From The Economist:
LIKE champagne, tequila may be called tequila only if it comes from a specific region. Distillers in five of Mexico’s 31 states have the exclusive right to produce the famous firewater. Bottlers elsewhere must use alternative names, though their product is distilled in the same way from the sap of the agave, a spiky desert succulent often wrongly referred to as a cactus.
Demand for tequila is growing fast. Americans now drink more of the stuff than Mexicans—a head-throbbing 120m litres a year. Producers outside the official tequila region are cashing in. The “agave liquor” they sell is cheaper than real tequila and tastes identical, at least to the barbarian gringo palate.
Traditional tequileros hate to see others crashing what they see as their party. So a proposal sponsored by the National Chamber of the Tequila Industry would ban distillers outside the five-state boundary from using the word “agave” to describe their drinks.
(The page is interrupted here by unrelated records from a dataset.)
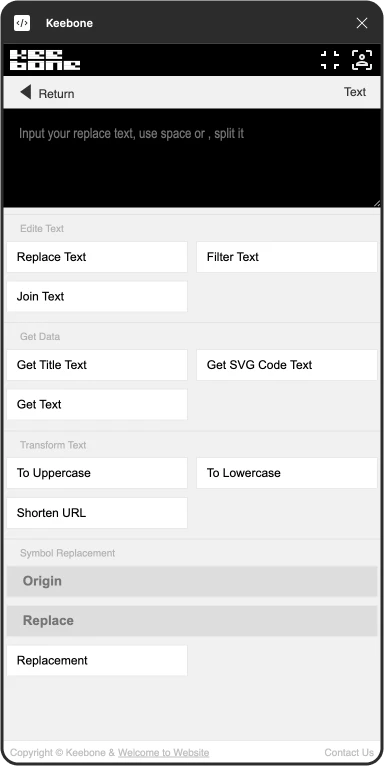Apply To Lowercase transform
Screen dimensions: 384x766
(287, 473)
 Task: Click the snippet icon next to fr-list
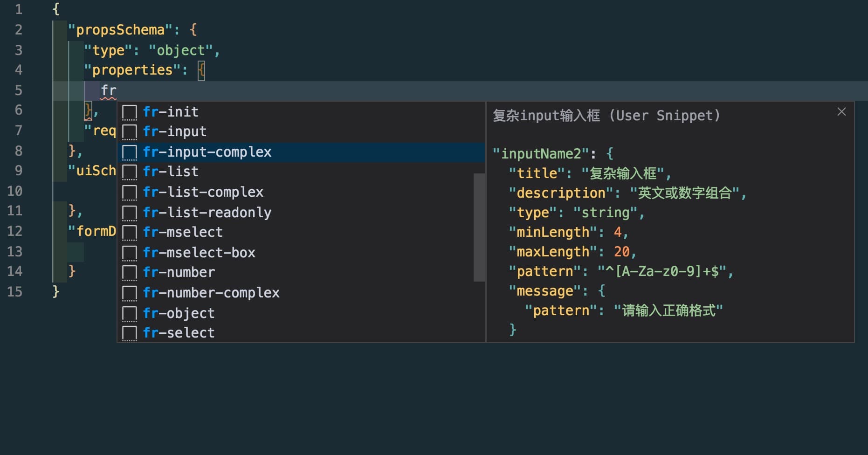(x=129, y=172)
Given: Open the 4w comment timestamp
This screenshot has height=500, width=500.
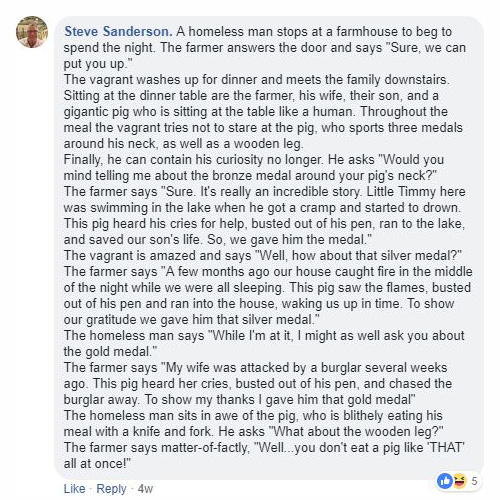Looking at the screenshot, I should [145, 489].
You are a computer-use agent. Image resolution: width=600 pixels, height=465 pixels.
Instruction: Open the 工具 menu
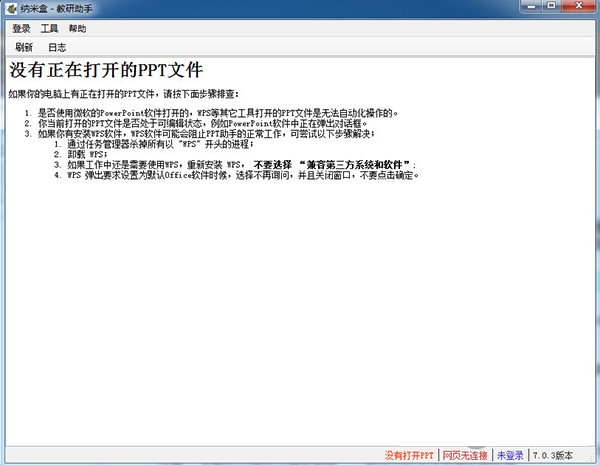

The proposal has won the support of Mexico’s intellectual-property agency, IMPI.
Agave-lovers think this a bit unreasonable. “Agave” is the name of a plant, not a product. It is as if the Champagne region were to try to ban others from using the word “grape” or the butchers of Parma were to claim the word “ham”. A letter from 343 experts, from biologists to sociologists, expressed “forthright opposition” to the proposal.